> 练习 1
根据关于测试集角色的选段回答下列问题:
(a) 为常旅客生成的查询有什么特点?
(b) 为愤怒的商务舱旅客生成的查询带有什么语气?
(c) 代码中 persona_frequent_flier 的 name 被设为什么?
> 练习 2
请续写关于测试集角色的选段,从最后一行代码之后接着写。

> 选段
-- -- --

角色提供了上下文和视角,确保生成的查询自然、特定于用户且多样化。通过根据不同用户视角定制查询,我们的测试集涵盖了广泛的场景

  • 首次乘机旅客: 生成带有详细分步指导的查询,针对需要清晰指示的新手。
  • 常旅客: 为经验丰富的旅行者生成简洁、注重效率的查询。
  • 愤怒的商务舱旅客: 生成带有批评、紧急语气的查询,以反映高期望和立即解决的需求。
from ragas.testset.persona import Persona

persona_first_time_flier = Persona(
    name="First Time Flier",
    role_description="Is flying for the first time and may feel anxious. Needs clear guidance on flight procedures, safety protocols, and what to expect throughout the journey.",
)

persona_frequent_flier = Persona(
    name="Frequent Flier",
    role_description="Travels regularly and values efficiency and comfort. Interested in loyalty programs, express services, and a seamless travel experience.",
)

-- -- --

> 待查数据
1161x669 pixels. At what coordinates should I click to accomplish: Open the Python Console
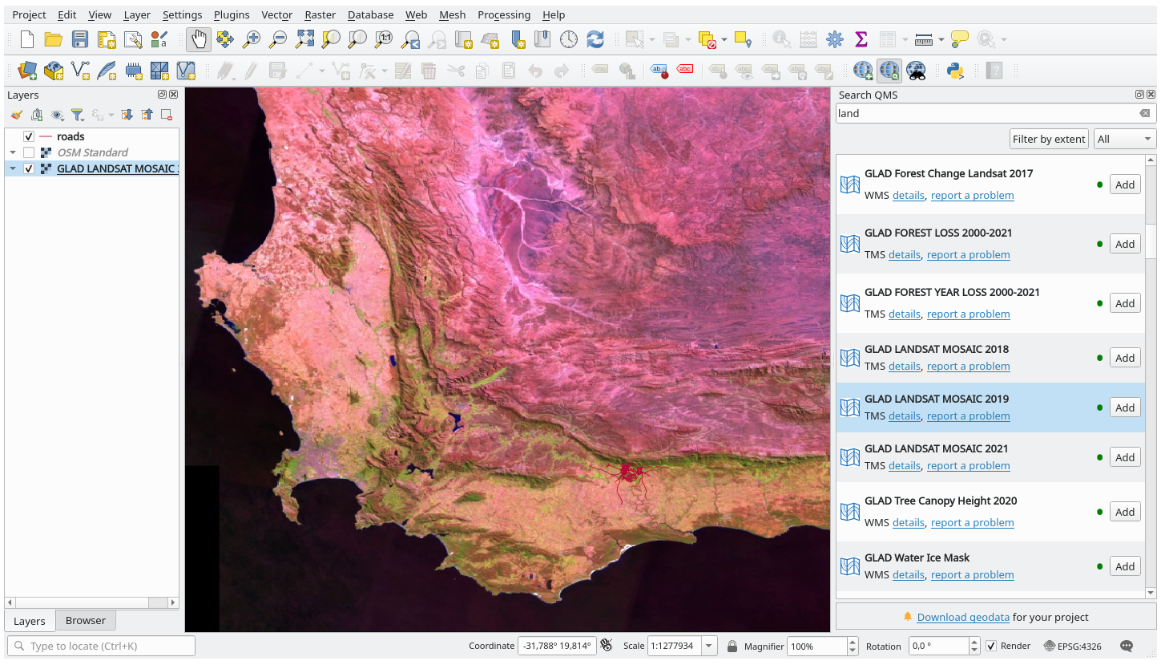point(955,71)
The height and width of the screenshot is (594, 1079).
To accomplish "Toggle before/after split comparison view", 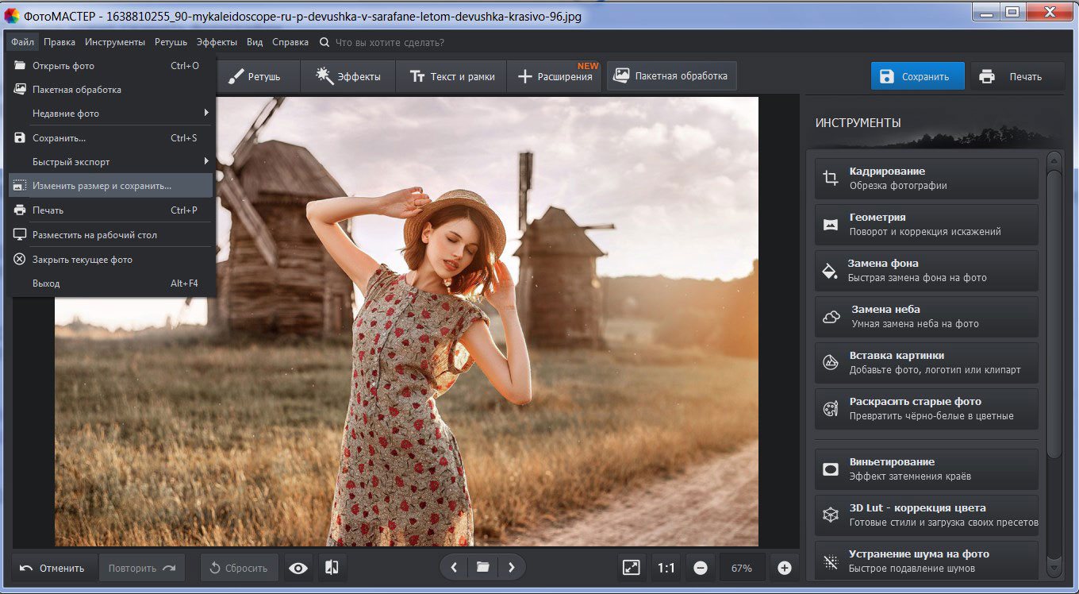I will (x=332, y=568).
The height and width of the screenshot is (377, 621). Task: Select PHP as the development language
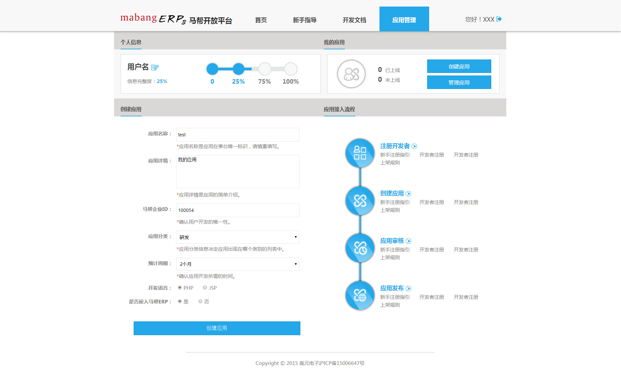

-- -- --

> 作答 1
(a) 简洁、注重效率。
(b) 批评、紧急的语气。
(c) "Frequent Flier"。

> 作答 2
persona_angry_business_flier = Persona(
    name="Angry Business Class Flier",
    role_description="Demands top-tier service and is easily irritated by any delays or issues. Expects immediate resolutions and is quick to express frustration if standards are not met.",
)

personas = [persona_first_time_flier, persona_frequent_flier, persona_angry_business_flier]

使用合成器生成查询

合成器负责将丰富的节点和角色转换为查询。它们通过选择节点属性(例如,“实体”或“关键词”),将其与角色、样式和查询长度配对,然后使用 LLM 根据节点内容生成查询-答案对来实现这一目标。

使用 SingleHopSpecificQuerySynthesizer 的两个实例来定义查询分布

  • 基于标题的合成器 – 使用提取的文档标题生成查询,从而产生引用特定章节的结构化问题。
  • 基于关键词的合成器 – 围绕关键概念形成查询,生成更广泛的主题问题。

两个合成器权重相等(各 0.5),确保了特定和概念性查询的均衡组合,最终增强了测试集的多样性。

from ragas.testset.synthesizers.single_hop.specific import (
    SingleHopSpecificQuerySynthesizer,
)

query_distibution = [
    (
        SingleHopSpecificQuerySynthesizer(llm=generator_llm, property_name="headlines"),
        0.5,
    ),
    (
        SingleHopSpecificQuerySynthesizer(
            llm=generator_llm, property_name="keyphrases"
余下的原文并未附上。